A PhD-prepared professor more comfortable in a peer-reviewed journal and business suit than serving up cafeteria food at the soup kitchen. Dishing advice and learning to young people because inviting them in to your messy home on Sunday afternoon isn't as agreeable.

Someone who always wanted to adopt a baby and soothes quelled ambition with a hundred dollars in the jar on Orphan Sunday.

What do I really want to be in life?

A cancer survivor?

An amazing mom whose kids tell tall tales of childhood memories for decades to come?

The wife who always serves beef for dinner and has the happiest husband on the block?

A writer memorialized for her way with words?

A nurse scientist whose name goes down in the theory books for generations to come?

A woman whose floors were always clean?



In the end, there is only one thing I want to be.  A daughter of the King. A praiser of the Most High God. (not that I'm giving up on serving beef for dinner, sweetheart.) Can you ever really go wrong praising God? Ecclesiastes 3 is the only passage that comes to mind. What cancer has taught me is that you can praise God in all the situations listed in Ecclesiates 3 (birthing/dying, planting/plucking, killing/healing, mourning/dancing, silent/speaking...).

And there is the rub. I wouldn't have holy fear of the II Timothy 3 woman if I hadn't read my Bible these past 25 years and had cancer for the last 2 1/2. It took all 25 years - and probably a hundred times reading that one passage - for God to bring me to the place I am today. It took cancer to stop me in my tracks and have me really asking, "Who do I want to be?", to bring me to a place of more purpose and less reaction. The learning is important, too - the reading, and some of those things I mentioned as "various passions" above. But I need to balance here on this scale. And the easiest way to do that is lift holy hands in prayer and praise and offer it all back to Him.

To you, Giver of passion, I give back my passions. May the fruit of my passions be fruit useful and beautiful in your sight, Lord. Keep me from being an empty shell of learning and meaningless passion and fill me more every day with the knowledge of truth.

4 comments:

Kelly Irene said...

Conviction. Sometimes so gentle and other times it rolls over like an unexpected wave. I know that too and am so glad you shared yours. I am right there with you, Sister. Your words are so true for me as well and I appreciate you posting them.
Thanks for your comment as well. I would love to respond a little more in depth but don't have your email!
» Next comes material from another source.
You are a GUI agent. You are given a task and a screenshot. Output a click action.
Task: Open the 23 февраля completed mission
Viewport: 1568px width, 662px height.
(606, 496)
If you don't mind, send me an email at kellyihovey @ gmail . com.
Thank you again for sharing this with us.

Jason Kanz said...

Gen,
That is a great stack of books on your nightstand! ;-)
-Jason

Turquoise Gates said...

Jason, with your love of books, I doubt there are very few stacks you would disapprove of! ;-)

Rhonda Schrock said...

Excellent. Scary, sobering, but excellent. Thank you.